Work required.
Return the items below verbatim, starting at the line containing "The width and height of the screenshot is (1206, 647)." and ending at the line containing "tap(353, 71)".

===== Source data

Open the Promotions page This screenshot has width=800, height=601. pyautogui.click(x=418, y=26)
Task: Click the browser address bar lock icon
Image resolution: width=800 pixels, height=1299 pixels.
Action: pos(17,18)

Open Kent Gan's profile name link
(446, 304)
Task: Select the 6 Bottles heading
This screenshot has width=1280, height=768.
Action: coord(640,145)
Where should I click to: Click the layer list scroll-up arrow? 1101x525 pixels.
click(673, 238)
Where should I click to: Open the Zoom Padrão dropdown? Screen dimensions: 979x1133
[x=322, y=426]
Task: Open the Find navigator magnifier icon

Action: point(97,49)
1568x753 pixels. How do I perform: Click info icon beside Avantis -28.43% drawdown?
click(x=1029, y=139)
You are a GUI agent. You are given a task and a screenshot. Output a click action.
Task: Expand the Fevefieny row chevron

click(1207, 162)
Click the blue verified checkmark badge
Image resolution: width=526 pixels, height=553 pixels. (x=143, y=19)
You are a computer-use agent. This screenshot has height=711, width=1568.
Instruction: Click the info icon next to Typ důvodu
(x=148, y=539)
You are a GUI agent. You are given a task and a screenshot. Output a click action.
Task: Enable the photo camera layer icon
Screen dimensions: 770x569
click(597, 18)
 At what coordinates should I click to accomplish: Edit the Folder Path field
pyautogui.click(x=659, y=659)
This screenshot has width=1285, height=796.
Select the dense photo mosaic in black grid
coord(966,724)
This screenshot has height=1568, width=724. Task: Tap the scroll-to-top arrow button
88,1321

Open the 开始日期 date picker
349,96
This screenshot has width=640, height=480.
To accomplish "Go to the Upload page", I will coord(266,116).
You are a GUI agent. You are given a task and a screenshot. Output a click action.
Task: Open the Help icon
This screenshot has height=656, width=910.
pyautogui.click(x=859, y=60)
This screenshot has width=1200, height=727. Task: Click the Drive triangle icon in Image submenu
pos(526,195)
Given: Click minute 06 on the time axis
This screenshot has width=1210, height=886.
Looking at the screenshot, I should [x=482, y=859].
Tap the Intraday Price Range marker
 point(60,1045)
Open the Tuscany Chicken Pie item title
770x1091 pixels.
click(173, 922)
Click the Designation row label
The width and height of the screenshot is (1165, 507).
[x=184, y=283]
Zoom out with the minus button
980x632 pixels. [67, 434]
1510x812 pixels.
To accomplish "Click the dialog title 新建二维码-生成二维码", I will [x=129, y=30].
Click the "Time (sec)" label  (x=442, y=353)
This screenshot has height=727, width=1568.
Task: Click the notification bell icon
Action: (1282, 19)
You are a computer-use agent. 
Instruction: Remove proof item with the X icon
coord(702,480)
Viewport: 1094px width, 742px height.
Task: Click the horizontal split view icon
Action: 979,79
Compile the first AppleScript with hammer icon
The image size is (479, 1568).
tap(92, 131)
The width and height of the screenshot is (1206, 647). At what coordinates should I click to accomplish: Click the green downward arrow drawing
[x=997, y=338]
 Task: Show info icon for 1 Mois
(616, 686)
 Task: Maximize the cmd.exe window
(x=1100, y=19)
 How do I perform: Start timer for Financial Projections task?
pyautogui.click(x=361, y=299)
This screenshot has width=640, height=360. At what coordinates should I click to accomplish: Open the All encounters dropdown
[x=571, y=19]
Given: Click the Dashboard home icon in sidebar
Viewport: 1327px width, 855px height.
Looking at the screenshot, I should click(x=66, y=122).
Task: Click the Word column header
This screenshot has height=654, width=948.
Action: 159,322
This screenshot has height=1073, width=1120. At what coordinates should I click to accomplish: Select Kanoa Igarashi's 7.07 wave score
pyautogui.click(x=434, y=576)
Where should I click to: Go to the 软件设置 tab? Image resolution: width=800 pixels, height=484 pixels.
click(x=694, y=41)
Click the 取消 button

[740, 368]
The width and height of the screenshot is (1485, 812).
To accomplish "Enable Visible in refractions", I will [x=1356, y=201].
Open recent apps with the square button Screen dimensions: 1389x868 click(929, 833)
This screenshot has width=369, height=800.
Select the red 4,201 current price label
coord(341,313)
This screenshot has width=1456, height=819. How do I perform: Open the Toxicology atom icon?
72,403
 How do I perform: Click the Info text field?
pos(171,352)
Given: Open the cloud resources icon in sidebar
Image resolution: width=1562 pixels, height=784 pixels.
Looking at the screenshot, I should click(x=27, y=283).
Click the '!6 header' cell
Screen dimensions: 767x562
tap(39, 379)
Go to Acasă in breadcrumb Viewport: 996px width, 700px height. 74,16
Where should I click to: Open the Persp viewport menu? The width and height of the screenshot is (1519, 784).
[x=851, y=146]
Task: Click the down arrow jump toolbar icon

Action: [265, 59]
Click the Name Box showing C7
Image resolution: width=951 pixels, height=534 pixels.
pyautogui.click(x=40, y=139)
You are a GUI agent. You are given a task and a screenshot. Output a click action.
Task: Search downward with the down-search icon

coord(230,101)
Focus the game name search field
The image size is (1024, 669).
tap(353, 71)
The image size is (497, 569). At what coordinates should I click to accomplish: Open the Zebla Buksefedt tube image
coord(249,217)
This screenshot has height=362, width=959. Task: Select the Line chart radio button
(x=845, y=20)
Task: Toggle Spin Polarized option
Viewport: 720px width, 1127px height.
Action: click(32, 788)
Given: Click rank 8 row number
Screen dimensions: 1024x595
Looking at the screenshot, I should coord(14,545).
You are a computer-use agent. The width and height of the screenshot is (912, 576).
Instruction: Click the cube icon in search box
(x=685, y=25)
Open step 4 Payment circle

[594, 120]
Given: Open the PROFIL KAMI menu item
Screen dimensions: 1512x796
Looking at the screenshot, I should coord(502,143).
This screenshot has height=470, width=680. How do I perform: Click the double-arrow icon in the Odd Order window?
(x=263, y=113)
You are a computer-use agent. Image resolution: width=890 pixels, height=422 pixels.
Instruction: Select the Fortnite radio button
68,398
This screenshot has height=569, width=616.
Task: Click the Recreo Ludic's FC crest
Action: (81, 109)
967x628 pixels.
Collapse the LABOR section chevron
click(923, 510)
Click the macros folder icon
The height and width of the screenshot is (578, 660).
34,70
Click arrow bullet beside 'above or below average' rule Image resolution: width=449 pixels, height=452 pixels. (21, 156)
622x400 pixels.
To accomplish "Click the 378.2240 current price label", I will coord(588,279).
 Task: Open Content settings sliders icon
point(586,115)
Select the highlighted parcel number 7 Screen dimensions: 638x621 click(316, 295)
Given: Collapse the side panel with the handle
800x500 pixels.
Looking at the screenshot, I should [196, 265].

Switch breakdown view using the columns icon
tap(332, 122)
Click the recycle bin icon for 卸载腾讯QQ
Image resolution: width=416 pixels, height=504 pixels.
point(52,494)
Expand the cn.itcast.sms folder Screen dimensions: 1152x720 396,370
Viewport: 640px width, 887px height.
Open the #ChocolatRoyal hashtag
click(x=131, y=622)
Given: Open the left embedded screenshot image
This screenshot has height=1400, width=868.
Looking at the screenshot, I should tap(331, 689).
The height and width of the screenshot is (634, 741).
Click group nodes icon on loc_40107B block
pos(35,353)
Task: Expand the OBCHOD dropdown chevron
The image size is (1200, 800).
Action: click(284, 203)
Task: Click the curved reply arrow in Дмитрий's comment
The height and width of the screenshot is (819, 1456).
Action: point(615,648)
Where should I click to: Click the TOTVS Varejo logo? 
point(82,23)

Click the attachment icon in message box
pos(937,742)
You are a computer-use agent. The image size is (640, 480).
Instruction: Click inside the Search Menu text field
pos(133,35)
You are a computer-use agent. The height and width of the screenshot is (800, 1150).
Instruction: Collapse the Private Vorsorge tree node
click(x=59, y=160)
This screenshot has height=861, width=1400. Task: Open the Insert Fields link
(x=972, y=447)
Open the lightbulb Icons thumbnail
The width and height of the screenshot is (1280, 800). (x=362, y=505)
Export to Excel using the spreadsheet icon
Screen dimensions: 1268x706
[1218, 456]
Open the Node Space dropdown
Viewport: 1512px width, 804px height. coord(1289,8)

==========

Solution to this problem.
The width and height of the screenshot is (1206, 647). At what coordinates should I click to accomplish: Click the green downward arrow drawing
[x=997, y=338]
 Task: Show info icon for 1 Mois
(616, 686)
 Task: Maximize the cmd.exe window
(x=1100, y=19)
 How do I perform: Start timer for Financial Projections task?
pyautogui.click(x=361, y=299)
This screenshot has width=640, height=360. At what coordinates should I click to accomplish: Open the All encounters dropdown
[x=571, y=19]
Given: Click the Dashboard home icon in sidebar
Viewport: 1327px width, 855px height.
Looking at the screenshot, I should click(x=66, y=122).
Task: Click the Word column header
This screenshot has height=654, width=948.
Action: 159,322
This screenshot has height=1073, width=1120. At what coordinates should I click to accomplish: Select Kanoa Igarashi's 7.07 wave score
pyautogui.click(x=434, y=576)
Where should I click to: Go to the 软件设置 tab? Image resolution: width=800 pixels, height=484 pixels.
click(x=694, y=41)
Click the 取消 button

[740, 368]
The width and height of the screenshot is (1485, 812).
To accomplish "Enable Visible in refractions", I will [x=1356, y=201].
Open recent apps with the square button Screen dimensions: 1389x868 click(929, 833)
This screenshot has width=369, height=800.
Select the red 4,201 current price label
coord(341,313)
This screenshot has width=1456, height=819. How do I perform: Open the Toxicology atom icon?
72,403
 How do I perform: Click the Info text field?
pos(171,352)
Given: Open the cloud resources icon in sidebar
Image resolution: width=1562 pixels, height=784 pixels.
Looking at the screenshot, I should click(x=27, y=283).
Click the '!6 header' cell
Screen dimensions: 767x562
tap(39, 379)
Go to Acasă in breadcrumb Viewport: 996px width, 700px height. 74,16
Where should I click to: Open the Persp viewport menu? The width and height of the screenshot is (1519, 784).
[x=851, y=146]
Task: Click the down arrow jump toolbar icon

Action: [265, 59]
Click the Name Box showing C7
Image resolution: width=951 pixels, height=534 pixels.
pyautogui.click(x=40, y=139)
You are a GUI agent. You are given a task and a screenshot. Output a click action.
Task: Search downward with the down-search icon

coord(230,101)
Focus the game name search field
The image size is (1024, 669).
tap(353, 71)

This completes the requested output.